#### ASSIGNED TASK
Print exactly, and only, the lines running from the line containing "This screenshot has height=736, width=1366." through the end of the records below.

### INPUT FOR THIS TASK ###

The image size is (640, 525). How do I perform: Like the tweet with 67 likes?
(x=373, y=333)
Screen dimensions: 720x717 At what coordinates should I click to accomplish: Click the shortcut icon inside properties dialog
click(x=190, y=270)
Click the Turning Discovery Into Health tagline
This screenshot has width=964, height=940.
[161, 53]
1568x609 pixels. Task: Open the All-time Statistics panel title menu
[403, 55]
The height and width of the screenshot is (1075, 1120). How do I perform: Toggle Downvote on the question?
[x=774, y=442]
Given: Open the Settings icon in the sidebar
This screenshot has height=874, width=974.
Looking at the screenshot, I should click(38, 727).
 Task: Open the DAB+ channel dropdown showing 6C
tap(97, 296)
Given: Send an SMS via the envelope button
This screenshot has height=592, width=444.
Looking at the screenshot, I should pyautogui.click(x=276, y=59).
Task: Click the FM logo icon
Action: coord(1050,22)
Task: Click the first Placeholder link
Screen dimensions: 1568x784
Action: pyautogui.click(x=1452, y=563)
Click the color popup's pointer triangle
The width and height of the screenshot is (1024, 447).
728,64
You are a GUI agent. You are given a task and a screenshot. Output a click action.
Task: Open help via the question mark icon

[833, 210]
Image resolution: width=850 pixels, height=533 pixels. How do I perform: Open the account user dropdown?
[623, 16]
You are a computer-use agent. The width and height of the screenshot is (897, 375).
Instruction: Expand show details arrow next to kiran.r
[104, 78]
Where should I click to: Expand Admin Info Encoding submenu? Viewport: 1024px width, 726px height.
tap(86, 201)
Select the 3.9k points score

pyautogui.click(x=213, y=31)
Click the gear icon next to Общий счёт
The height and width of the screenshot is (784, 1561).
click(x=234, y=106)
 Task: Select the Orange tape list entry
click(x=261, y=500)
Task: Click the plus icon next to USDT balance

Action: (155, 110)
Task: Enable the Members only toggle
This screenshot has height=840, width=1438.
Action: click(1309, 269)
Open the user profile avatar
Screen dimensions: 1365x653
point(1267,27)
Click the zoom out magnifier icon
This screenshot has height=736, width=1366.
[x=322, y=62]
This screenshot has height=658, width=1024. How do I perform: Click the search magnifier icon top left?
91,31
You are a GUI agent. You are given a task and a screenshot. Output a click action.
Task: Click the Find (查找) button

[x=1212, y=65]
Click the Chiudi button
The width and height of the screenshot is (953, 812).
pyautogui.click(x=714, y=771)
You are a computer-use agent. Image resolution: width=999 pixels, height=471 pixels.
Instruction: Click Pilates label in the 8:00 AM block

###

#### ANSWER
This screenshot has height=736, width=1366.
[x=322, y=62]
This screenshot has height=658, width=1024. How do I perform: Click the search magnifier icon top left?
91,31
You are a GUI agent. You are given a task and a screenshot. Output a click action.
Task: Click the Find (查找) button

[x=1212, y=65]
Click the Chiudi button
The width and height of the screenshot is (953, 812).
pyautogui.click(x=714, y=771)
You are a computer-use agent. Image resolution: width=999 pixels, height=471 pixels.
Instruction: Click Pilates label in the 8:00 AM block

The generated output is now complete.